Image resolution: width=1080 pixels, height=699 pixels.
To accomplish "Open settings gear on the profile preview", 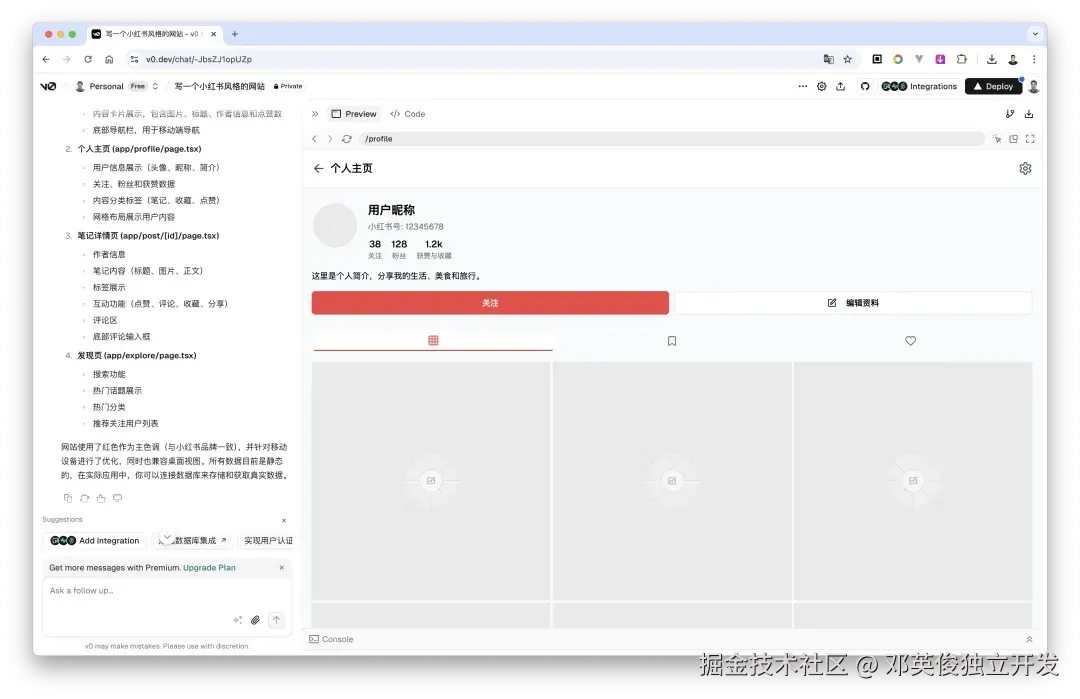I will [1025, 168].
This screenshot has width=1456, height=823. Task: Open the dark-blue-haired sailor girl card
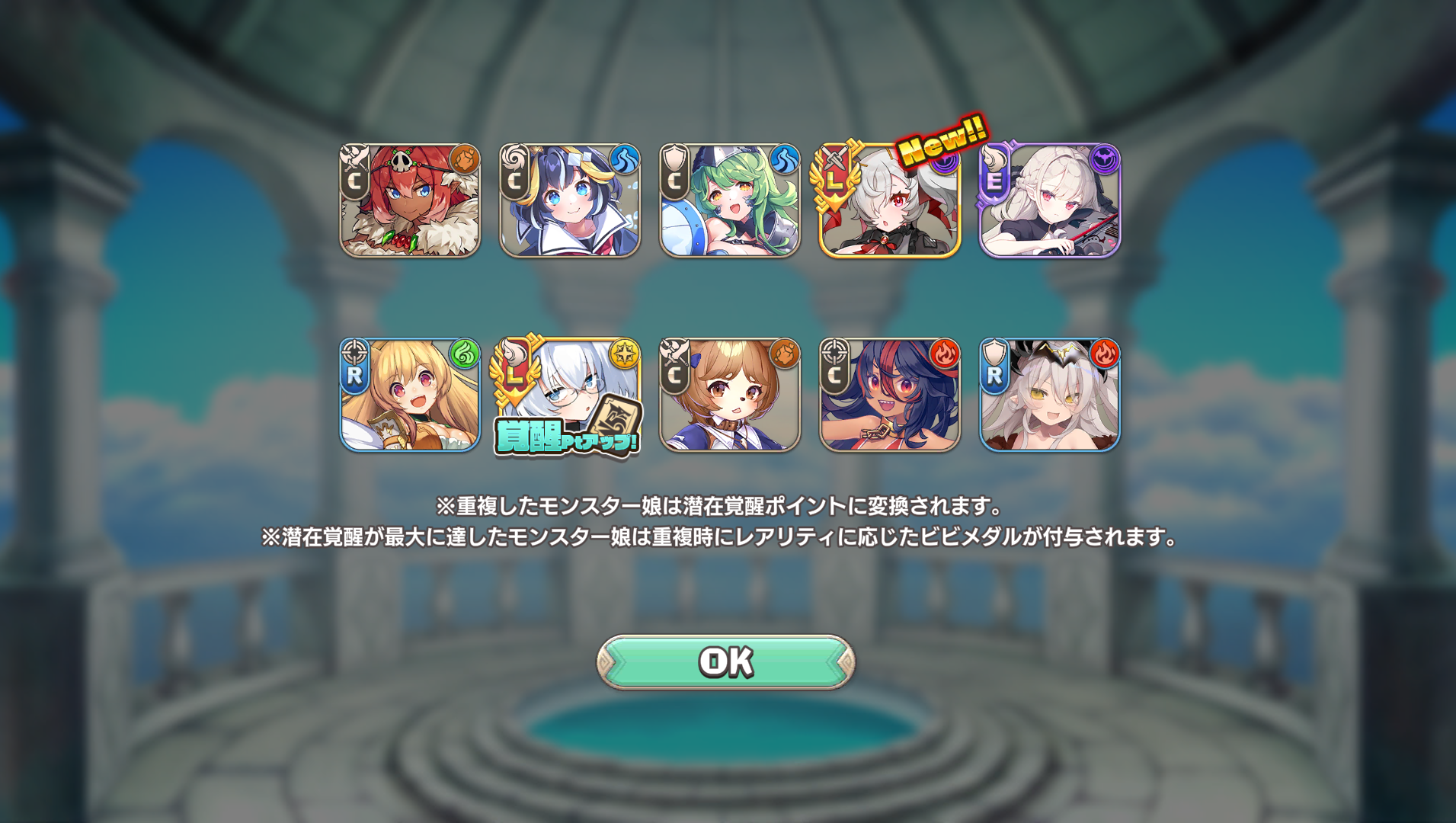(x=570, y=200)
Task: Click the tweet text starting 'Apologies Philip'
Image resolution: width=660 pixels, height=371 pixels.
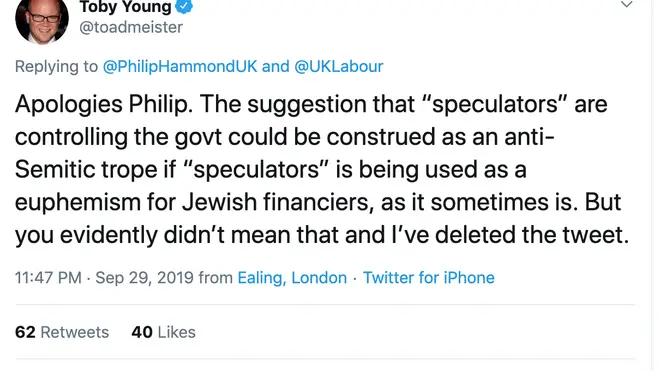Action: [322, 169]
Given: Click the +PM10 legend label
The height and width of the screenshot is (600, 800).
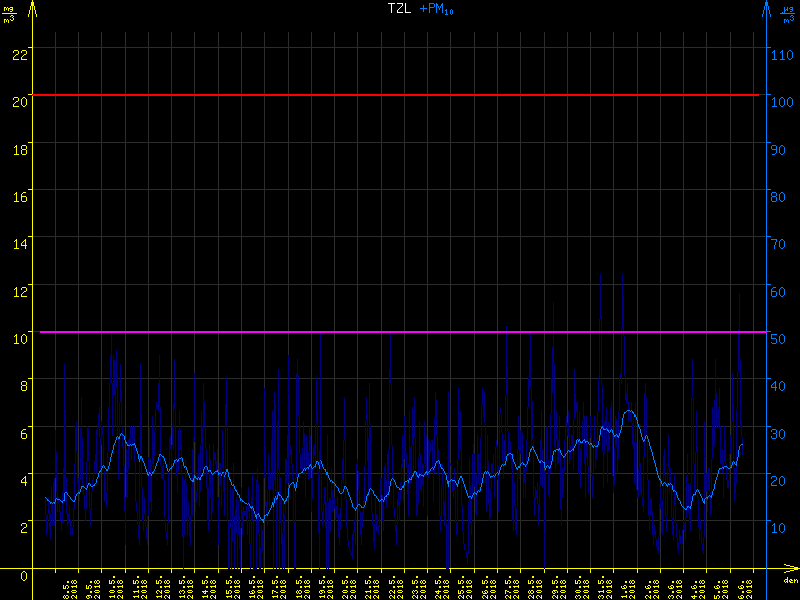Looking at the screenshot, I should click(x=437, y=9).
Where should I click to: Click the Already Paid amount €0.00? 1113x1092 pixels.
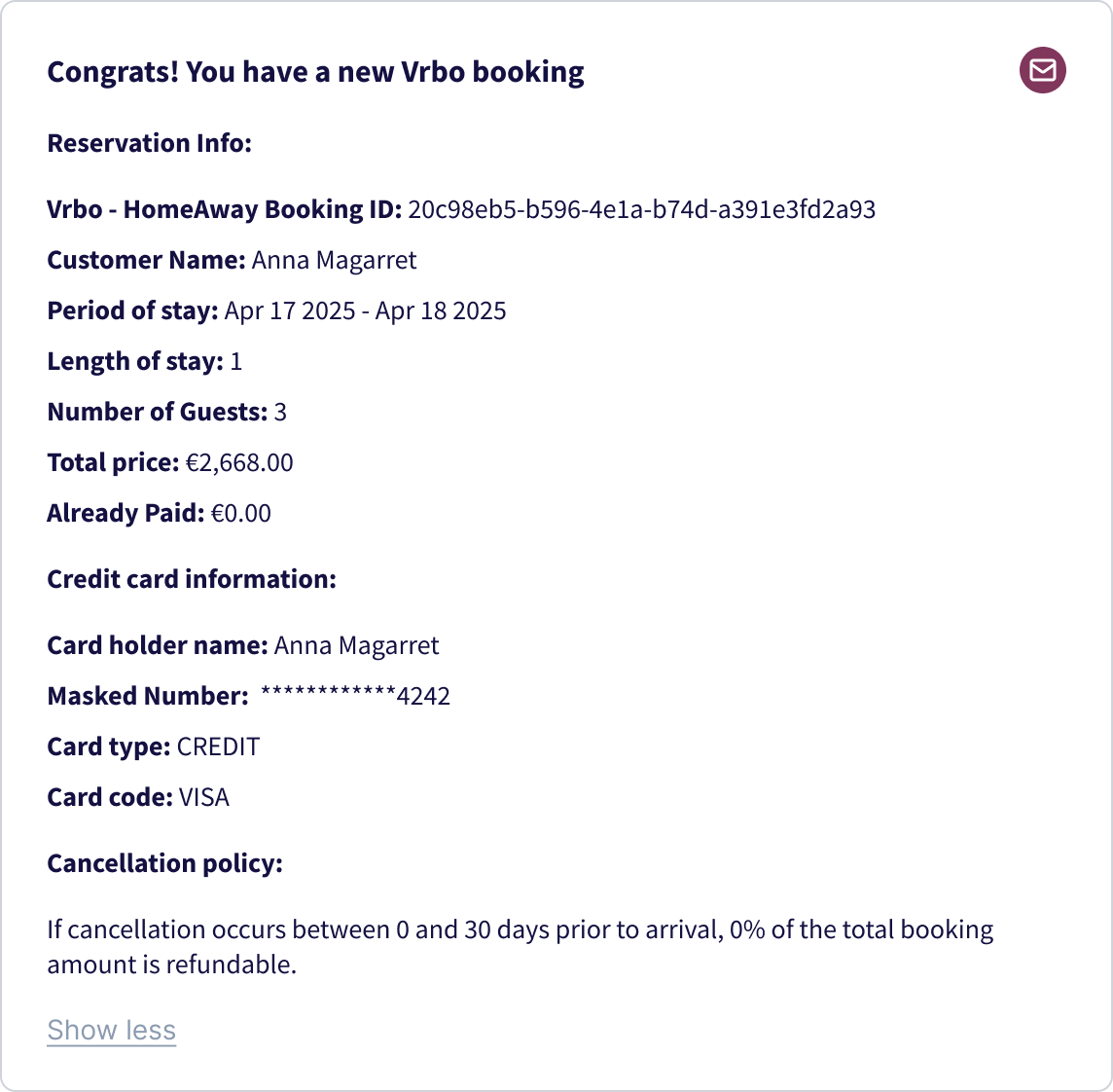pos(241,513)
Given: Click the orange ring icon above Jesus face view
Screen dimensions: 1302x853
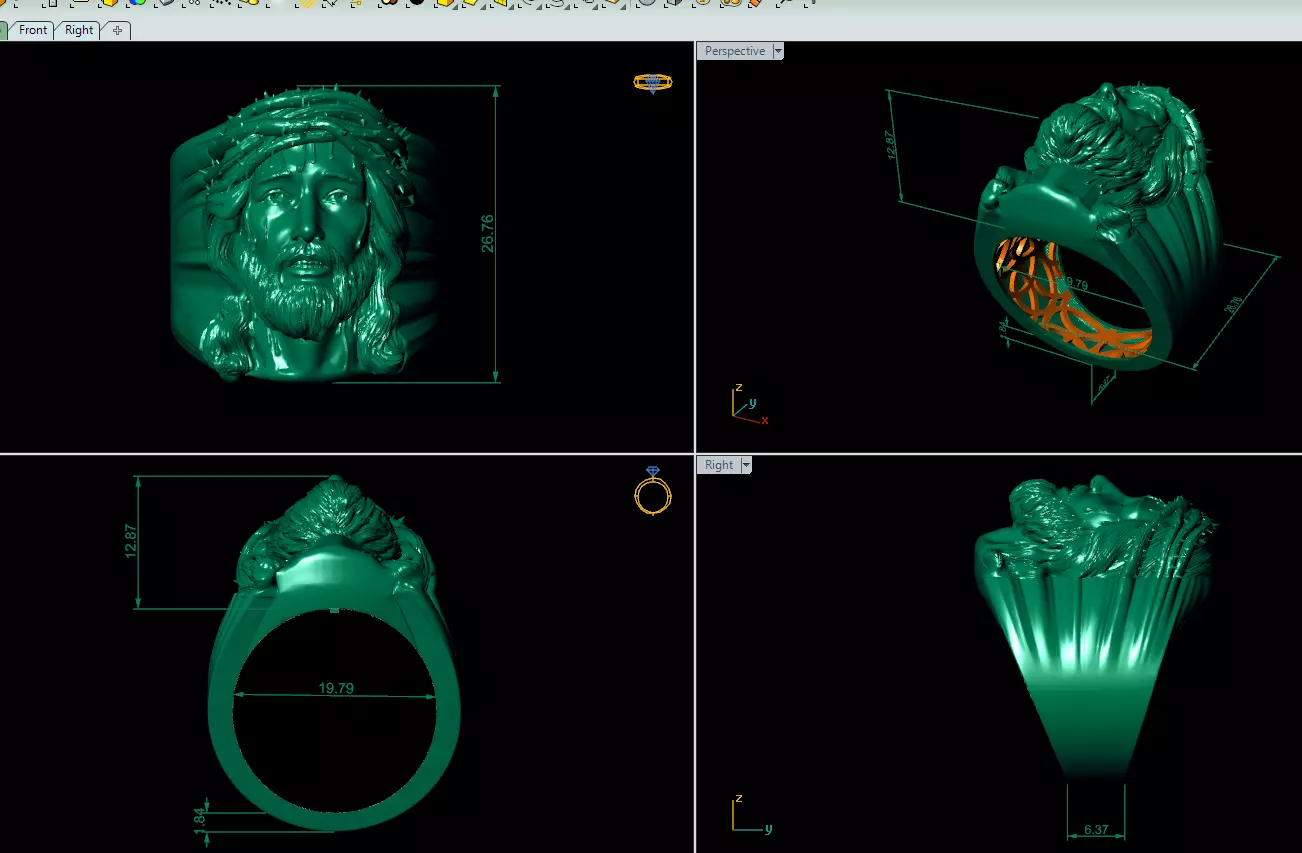Looking at the screenshot, I should [x=652, y=82].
--*--
• WAT WORDT VERWACHT
Vervang "orange" door "yellow" in de rijen vanaf de rij met "Given: Click the orange" tot en met de laatste rij, en laat al het overige ongewijzigd. Laat de afbeeldingen weg uit je antwoord.

• ANTWOORD OEFENING
Given: Click the yellow ring icon above Jesus face view
Screen dimensions: 1302x853
Looking at the screenshot, I should [x=652, y=82].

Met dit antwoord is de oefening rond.